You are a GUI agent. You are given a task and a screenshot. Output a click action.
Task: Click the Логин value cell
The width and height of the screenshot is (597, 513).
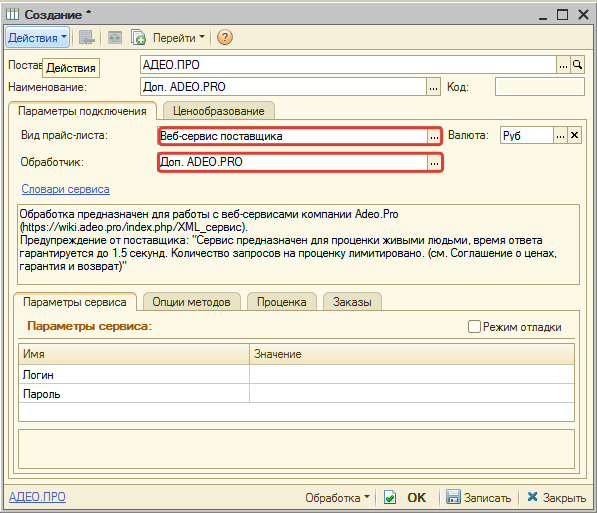click(412, 374)
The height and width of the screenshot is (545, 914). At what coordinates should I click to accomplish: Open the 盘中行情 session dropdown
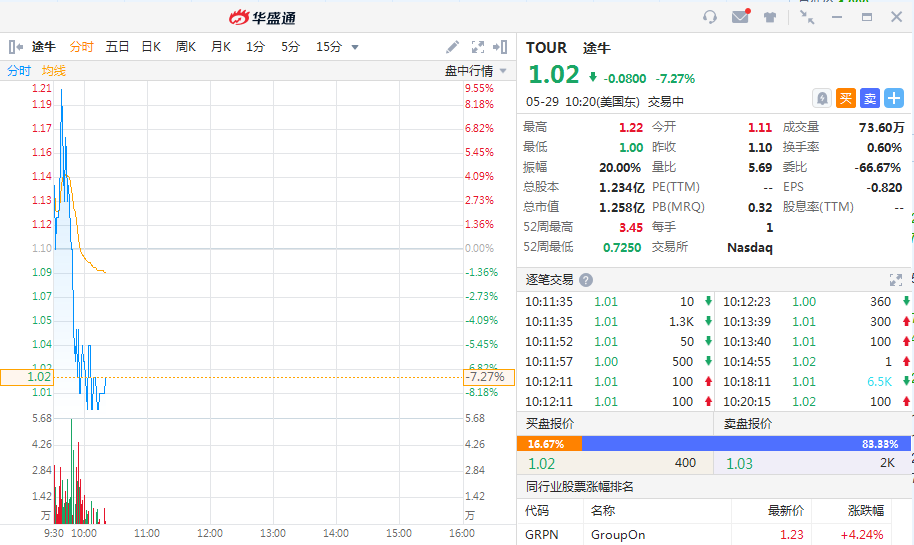(476, 71)
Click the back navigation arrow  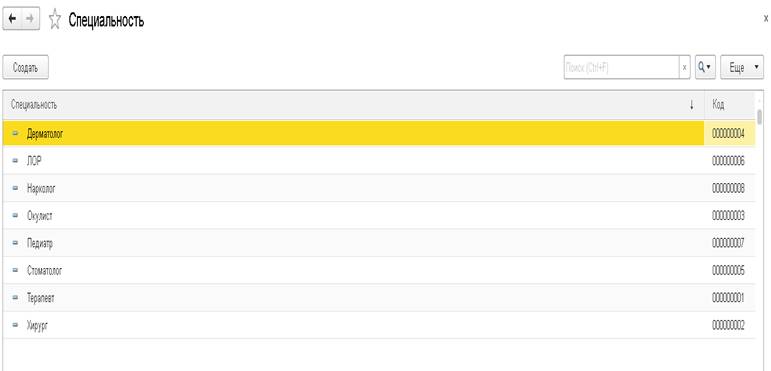tap(12, 19)
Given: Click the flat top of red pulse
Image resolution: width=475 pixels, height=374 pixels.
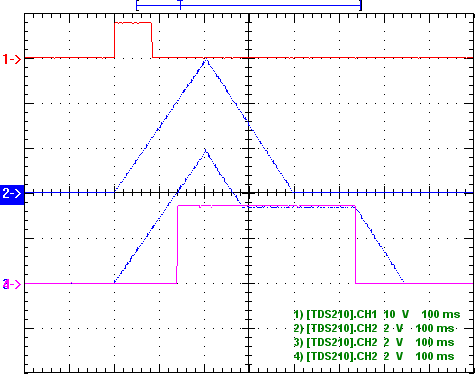Looking at the screenshot, I should pos(133,23).
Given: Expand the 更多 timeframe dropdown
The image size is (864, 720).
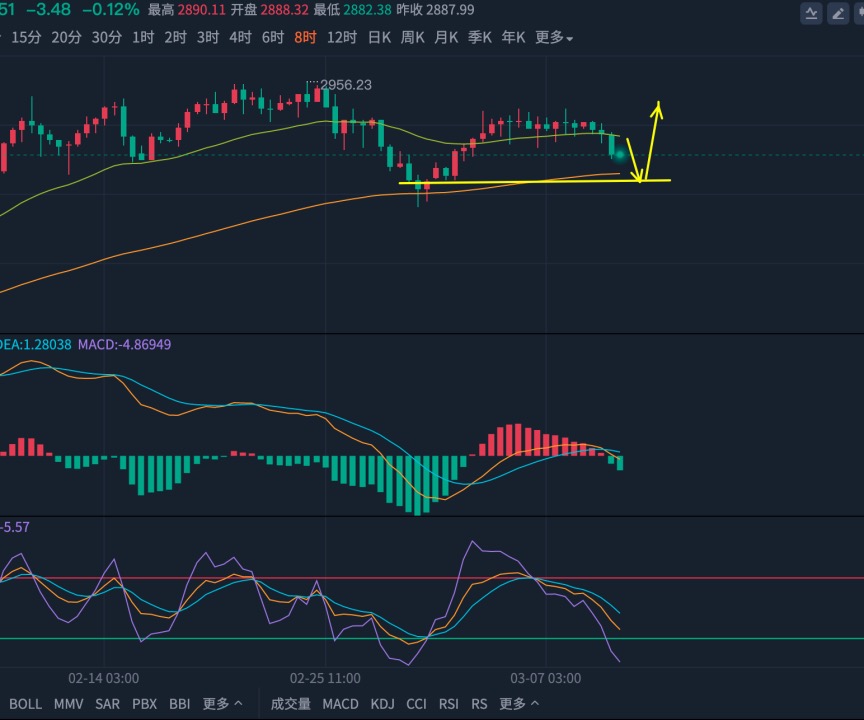Looking at the screenshot, I should [554, 37].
+++
### WORK ORDER
Nothing but the lines from the line containing "Given: Click the flat top of red pulse" through the end of the records belongs in the answer, written out exactly, both ends included, without pictures.

### EXERCISE RESPONSE
Given: Click the flat top of red pulse
Image resolution: width=475 pixels, height=374 pixels.
Looking at the screenshot, I should pos(133,23).
Given: Expand the 更多 timeframe dropdown
The image size is (864, 720).
Looking at the screenshot, I should [554, 37].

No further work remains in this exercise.